When was his last BM? What was the consistency? It could be a fecal impaction. That would cause vomiting.

http://www.intelihealth.com/IH/ihtIH...339/10175.html

Quote:

Symptoms of fecal impaction include:

Liquid stool (the stool is leaking around the impacted mass of feces and can be mistaken for diarrhea)
Abdominal pain, especially after meals
A persistent urge to move the bowels
Nausea and vomiting
Headache
Poor appetite, weight loss
Malaise (a generally sick feeling)
If the problem is not treated, dehydration, rapid pulse, rapid breathing, fever, agitation, confusion and urinary incontinence


----------



## channelofpeace (Jul 14, 2005)

Nope, it didn't look like coffee grounds, it was pretty slimy smooth (sorry to be so descriptive!) and watery. He doesn't talk much, but hasn't said anything about his tummy hurting, although he seems uncomfortable. My dd threw up the other day (and my other son last week), so the stomach flu is going around, but her's looked normal and she didn't run a fever. His last BM was yesterday morning and was normal.

ETA: His stomach has been really gurgly this afternoon too.


----------



## channelofpeace (Jul 14, 2005)

Quote:


Originally Posted by *KatWrangler* 
When was his last BM? What was the consistency? It could be a fecal impaction. That would cause vomiting.

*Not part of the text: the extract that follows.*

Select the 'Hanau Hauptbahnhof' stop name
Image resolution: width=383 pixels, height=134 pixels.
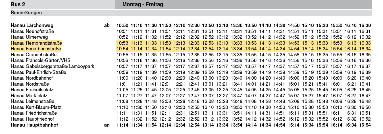[34, 125]
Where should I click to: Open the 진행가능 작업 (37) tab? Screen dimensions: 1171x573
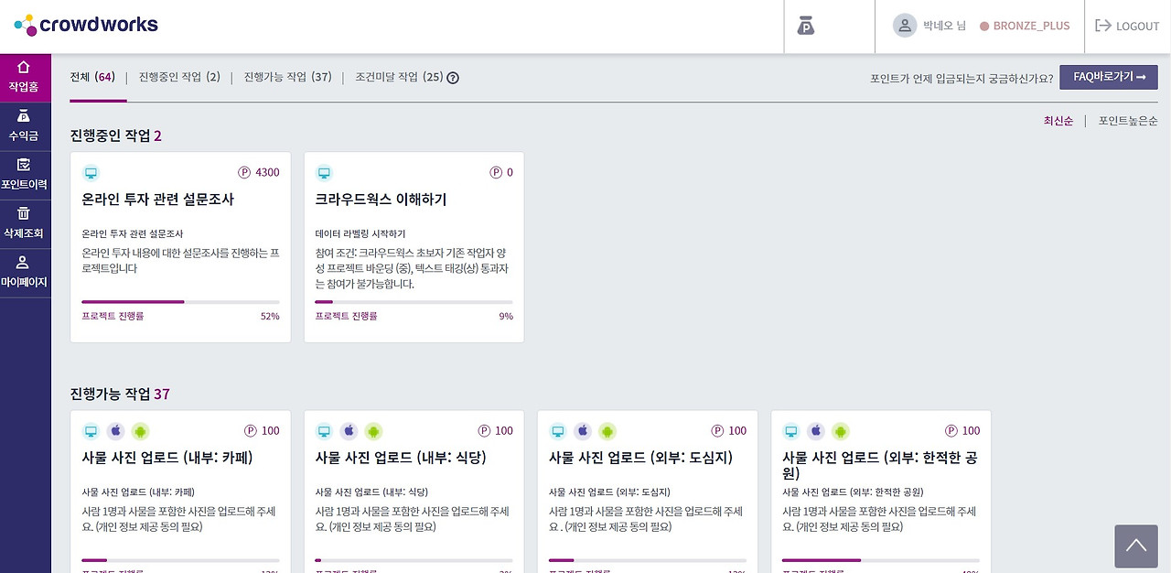(287, 77)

http://www.intelihealth.com/IH/ihtIH...339/10175.html

His stools have seemed normal for him- pretty squishy and once or twice a day (although he hasn't had a BM today, but that isn't completely outside the realm of normal either)


----------



## Strong Mama (Feb 7, 2006)

One word--bananas.
If you have eaten a banana recently you will vomit brown and squishy. Hopefully he is ok and maybe had a banana?


----------



## channelofpeace (Jul 14, 2005)

He had a bite of a banana yesterday, but maybe not enough to throw up quite that much?

He has had food/drink since then and hasn't thrown up anything at all. I am torn about whether I should take him to the doctor or not. I don't want to ignore something serious, but he seems to have improved. Perhaps I should keep an eye on his BMs.


----------



## Juvysen (Apr 25, 2007)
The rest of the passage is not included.